Princípios práticos da comunhão: serviço, conselho e abertura

A comunhão bíblica vai além do simples estar junto; ela envolve recolher, servir e aconselhar. O exemplo de Febe, em Romanos 16, destaca o valor de hospedar e servir aos santos. Febe não era melhor que os outros, mas sua disposição em abrir a casa e servir muitos irmãos a levou a uma intimidade maior com Deus. O verdadeiro discípulo de Cristo serve, não busca ser servido, e aprende a mudar sua postura para beneficiar o corpo.

Outro aspecto importante é a comunhão com pessoas que ainda não conhecem o Senhor. Jesus mesmo esteve na casa de Zaqueu, não para se misturar com o pecado, mas para levar salvação. Receber pessoas do mundo em casa, quando feito no princípio de Cristo, pode ser canal de testemunho e transformação. O ministro compartilha a experiência de receber um colega japonês em casa, mostrando como pequenos gestos podem plantar sementes do evangelho.

A comunhão também se manifesta na busca por conselho. Jovens são exortados a ouvirem os mais velhos, e todos são chamados a buscar orientação em áreas onde não têm experiência. O conselho mútuo traz segurança, evita erros e firma os planos, seja na família, nas finanças ou em decisões cotidianas. O ministro relembra situações em que conselhos de irmãos e da esposa foram fundamentais para evitar problemas e alinhar-se à vontade de Deus.

Família, igreja e gratidão: a base da comunhão duradoura

A comunhão começa na família. Se não há comunhão no lar, dificilmente haverá na igreja, pois a igreja é formada por famílias. O exemplo de Abraão, que caminhava junto com o Senhor e ordenava sua casa, mostra que tudo começa em casa: orar juntos, ouvir uns aos outros, buscar entendimento e ordenar a família segundo o caminho do Senhor.

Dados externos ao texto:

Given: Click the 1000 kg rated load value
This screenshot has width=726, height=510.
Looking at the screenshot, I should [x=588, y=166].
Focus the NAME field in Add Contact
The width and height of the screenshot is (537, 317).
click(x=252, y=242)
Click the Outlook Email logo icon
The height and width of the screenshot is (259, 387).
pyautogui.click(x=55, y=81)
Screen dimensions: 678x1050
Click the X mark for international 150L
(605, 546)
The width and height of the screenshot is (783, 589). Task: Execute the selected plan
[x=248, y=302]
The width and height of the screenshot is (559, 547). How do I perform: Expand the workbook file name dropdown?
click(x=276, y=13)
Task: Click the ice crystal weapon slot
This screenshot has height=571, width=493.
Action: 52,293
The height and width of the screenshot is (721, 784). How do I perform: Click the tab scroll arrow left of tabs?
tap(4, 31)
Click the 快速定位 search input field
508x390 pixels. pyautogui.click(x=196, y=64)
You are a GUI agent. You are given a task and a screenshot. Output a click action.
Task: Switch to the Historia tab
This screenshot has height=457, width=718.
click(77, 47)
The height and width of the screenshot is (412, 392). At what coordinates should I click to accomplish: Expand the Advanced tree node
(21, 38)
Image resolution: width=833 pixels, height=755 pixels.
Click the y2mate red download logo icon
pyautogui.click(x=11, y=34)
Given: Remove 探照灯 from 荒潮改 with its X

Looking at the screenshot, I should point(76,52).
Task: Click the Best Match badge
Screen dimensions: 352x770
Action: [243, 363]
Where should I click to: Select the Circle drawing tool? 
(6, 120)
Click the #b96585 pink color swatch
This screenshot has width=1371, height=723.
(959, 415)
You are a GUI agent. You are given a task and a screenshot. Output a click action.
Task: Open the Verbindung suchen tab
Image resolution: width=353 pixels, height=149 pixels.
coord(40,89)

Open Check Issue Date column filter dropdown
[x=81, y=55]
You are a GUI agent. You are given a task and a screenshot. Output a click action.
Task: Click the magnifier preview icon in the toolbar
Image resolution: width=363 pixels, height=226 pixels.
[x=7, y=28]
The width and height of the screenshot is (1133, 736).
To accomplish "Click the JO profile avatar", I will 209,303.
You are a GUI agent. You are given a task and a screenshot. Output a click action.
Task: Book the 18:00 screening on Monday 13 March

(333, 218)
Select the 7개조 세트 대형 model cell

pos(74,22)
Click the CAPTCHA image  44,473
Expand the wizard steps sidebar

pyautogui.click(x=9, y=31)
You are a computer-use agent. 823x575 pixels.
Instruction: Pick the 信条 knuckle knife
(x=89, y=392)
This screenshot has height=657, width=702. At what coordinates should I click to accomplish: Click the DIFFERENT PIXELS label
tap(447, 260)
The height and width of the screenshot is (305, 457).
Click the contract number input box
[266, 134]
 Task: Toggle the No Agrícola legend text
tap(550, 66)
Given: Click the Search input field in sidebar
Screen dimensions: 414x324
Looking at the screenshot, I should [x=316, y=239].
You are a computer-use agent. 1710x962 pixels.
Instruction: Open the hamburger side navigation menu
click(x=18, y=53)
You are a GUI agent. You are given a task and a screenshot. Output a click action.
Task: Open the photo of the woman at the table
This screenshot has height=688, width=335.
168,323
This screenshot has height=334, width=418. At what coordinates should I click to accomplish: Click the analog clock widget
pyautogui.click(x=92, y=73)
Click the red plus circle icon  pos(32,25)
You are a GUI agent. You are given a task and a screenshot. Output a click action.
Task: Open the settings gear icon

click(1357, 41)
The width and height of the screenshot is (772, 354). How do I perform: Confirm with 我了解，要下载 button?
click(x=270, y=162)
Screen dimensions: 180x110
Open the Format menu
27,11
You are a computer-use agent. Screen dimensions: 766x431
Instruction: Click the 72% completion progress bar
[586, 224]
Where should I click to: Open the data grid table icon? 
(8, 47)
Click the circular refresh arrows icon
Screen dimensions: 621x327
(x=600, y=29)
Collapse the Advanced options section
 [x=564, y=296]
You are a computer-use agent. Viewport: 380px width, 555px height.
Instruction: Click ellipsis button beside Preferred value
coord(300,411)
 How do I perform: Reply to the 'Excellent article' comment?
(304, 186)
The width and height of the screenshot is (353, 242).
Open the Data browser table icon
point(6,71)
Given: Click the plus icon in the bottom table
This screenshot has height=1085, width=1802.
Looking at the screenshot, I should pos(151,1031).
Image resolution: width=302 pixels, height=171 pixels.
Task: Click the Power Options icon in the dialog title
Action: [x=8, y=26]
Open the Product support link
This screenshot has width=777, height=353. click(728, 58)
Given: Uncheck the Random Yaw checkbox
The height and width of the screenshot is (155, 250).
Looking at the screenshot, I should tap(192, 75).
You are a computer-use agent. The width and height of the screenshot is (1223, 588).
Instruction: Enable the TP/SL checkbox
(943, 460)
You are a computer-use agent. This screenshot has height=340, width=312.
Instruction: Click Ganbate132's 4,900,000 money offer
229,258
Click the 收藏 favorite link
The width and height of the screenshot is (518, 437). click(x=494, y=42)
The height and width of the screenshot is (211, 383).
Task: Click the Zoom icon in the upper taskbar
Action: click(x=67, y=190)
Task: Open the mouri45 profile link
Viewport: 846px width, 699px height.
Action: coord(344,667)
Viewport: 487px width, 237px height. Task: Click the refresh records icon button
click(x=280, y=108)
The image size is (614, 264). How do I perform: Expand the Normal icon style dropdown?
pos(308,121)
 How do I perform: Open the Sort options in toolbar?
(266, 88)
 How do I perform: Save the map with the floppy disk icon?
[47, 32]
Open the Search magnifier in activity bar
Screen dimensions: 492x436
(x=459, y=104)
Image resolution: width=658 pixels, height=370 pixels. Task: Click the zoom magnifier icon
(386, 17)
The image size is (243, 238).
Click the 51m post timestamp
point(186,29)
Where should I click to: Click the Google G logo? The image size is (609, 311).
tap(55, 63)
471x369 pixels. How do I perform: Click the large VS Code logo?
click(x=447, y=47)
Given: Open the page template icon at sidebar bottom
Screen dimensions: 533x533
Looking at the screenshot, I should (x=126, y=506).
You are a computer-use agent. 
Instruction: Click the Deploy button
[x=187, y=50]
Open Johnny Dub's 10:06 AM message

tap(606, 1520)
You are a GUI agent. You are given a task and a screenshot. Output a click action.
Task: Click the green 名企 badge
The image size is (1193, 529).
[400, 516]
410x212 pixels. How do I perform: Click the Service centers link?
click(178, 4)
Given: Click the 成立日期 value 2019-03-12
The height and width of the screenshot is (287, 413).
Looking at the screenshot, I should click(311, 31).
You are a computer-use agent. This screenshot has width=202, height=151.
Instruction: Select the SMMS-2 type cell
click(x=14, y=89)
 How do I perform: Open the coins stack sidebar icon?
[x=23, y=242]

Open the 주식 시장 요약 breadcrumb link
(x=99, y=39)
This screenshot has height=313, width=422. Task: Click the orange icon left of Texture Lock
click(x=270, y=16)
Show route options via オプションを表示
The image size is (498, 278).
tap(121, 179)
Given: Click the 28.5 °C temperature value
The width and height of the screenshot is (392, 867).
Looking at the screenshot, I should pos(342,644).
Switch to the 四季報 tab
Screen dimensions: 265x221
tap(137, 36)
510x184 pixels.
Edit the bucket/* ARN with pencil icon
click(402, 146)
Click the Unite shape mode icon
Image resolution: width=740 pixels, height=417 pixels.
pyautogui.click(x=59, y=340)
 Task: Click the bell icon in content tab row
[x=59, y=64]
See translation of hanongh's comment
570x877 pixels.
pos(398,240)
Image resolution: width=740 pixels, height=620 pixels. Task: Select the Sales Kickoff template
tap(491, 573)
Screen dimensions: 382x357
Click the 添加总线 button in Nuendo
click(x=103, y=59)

A gratidão pela comunhão e pelos conselhos recebidos deve ser constante. O Salmo 16:7 ensina a louvar ao Senhor pelo conselho e pela comunhão, reconhecendo que cada irmão é bênção e instrumento de Deus para edificação mútua. A comunhão não é para glória pessoal, mas para que Cristo seja exaltado em tudo.

Nossa resposta ao Senhor

O chamado é para abrir o coração e o lar, buscar conselho, servir e valorizar a comunhão como canal de crescimento e bênção. Que cada um seja exemplo, não para sua própria glória, mas para que Cristo seja exaltado na igreja, na família e em toda a Terra.

Para guardar

  • A comunhão é essencial para o crescimento espiritual e começa no lar.
  • Servir e hospedar são expressões práticas da vida de Cristo em nós.
  • Buscar conselho e manter o coração aberto traz segurança e edificação.